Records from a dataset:
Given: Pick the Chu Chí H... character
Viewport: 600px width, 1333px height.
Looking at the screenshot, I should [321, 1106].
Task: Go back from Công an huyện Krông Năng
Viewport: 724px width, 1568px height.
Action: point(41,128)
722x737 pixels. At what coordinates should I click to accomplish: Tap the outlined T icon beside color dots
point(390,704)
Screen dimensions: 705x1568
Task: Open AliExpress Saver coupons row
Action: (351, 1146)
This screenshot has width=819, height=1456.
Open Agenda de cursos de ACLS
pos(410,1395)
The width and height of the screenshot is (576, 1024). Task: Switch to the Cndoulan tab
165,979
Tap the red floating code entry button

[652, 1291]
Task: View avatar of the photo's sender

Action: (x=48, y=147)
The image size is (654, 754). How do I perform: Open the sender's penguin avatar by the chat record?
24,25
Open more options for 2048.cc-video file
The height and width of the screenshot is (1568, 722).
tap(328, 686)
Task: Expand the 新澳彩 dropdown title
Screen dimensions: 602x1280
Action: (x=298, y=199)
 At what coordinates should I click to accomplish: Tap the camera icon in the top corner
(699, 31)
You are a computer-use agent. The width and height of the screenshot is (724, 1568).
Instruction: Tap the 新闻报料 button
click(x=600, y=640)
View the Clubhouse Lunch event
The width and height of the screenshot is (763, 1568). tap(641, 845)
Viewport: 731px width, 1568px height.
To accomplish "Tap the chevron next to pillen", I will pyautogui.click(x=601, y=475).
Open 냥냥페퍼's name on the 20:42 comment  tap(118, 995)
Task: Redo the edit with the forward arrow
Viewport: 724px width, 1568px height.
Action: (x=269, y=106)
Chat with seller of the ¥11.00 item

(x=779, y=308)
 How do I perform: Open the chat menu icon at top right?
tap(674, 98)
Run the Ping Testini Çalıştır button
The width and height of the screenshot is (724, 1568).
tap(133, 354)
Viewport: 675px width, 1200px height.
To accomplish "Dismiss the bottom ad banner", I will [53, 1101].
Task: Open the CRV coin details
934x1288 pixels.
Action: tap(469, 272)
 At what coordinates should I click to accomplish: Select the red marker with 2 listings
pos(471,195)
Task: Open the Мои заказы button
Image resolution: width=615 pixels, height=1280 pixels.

WHAT IS BEING ASKED: Render every line of the items above as a numbered list, leaving out any blank lines.

RESULT OF THIS TASK:
1. Given: Pick the Chu Chí H... character
2. Viewport: 600px width, 1333px height.
3. Looking at the screenshot, I should [321, 1106].
4. Task: Go back from Công an huyện Krông Năng
5. Viewport: 724px width, 1568px height.
6. Action: point(41,128)
7. 722x737 pixels. At what coordinates should I click to accomplish: Tap the outlined T icon beside color dots
8. point(390,704)
9. Screen dimensions: 705x1568
10. Task: Open AliExpress Saver coupons row
11. Action: (351, 1146)
12. This screenshot has width=819, height=1456.
13. Open Agenda de cursos de ACLS
14. pos(410,1395)
15. The width and height of the screenshot is (576, 1024). Task: Switch to the Cndoulan tab
16. 165,979
17. Tap the red floating code entry button
18. [652, 1291]
19. Task: View avatar of the photo's sender
20. Action: (x=48, y=147)
21. The image size is (654, 754). How do I perform: Open the sender's penguin avatar by the chat record?
22. 24,25
23. Open more options for 2048.cc-video file
24. The height and width of the screenshot is (1568, 722).
25. tap(328, 686)
26. Task: Expand the 新澳彩 dropdown title
27. Screen dimensions: 602x1280
28. Action: (x=298, y=199)
29.  At what coordinates should I click to accomplish: Tap the camera icon in the top corner
30. (699, 31)
31. You are a computer-use agent. The width and height of the screenshot is (724, 1568).
32. Instruction: Tap the 新闻报料 button
33. click(x=600, y=640)
34. View the Clubhouse Lunch event
35. The width and height of the screenshot is (763, 1568). tap(641, 845)
36. Viewport: 731px width, 1568px height.
37. To accomplish "Tap the chevron next to pillen", I will pyautogui.click(x=601, y=475).
38. Open 냥냥페퍼's name on the 20:42 comment  tap(118, 995)
39. Task: Redo the edit with the forward arrow
40. Viewport: 724px width, 1568px height.
41. Action: (x=269, y=106)
42. Chat with seller of the ¥11.00 item
43. (x=779, y=308)
44.  How do I perform: Open the chat menu icon at top right?
45. tap(674, 98)
46. Run the Ping Testini Çalıştır button
47. The width and height of the screenshot is (724, 1568).
48. tap(133, 354)
49. Viewport: 675px width, 1200px height.
50. To accomplish "Dismiss the bottom ad banner", I will [53, 1101].
51. Task: Open the CRV coin details
52. 934x1288 pixels.
53. Action: tap(469, 272)
54.  At what coordinates should I click to accomplish: Select the red marker with 2 listings
55. pos(471,195)
56. Task: Open the Мои заказы button
57. Image resolution: width=615 pixels, height=1280 pixels.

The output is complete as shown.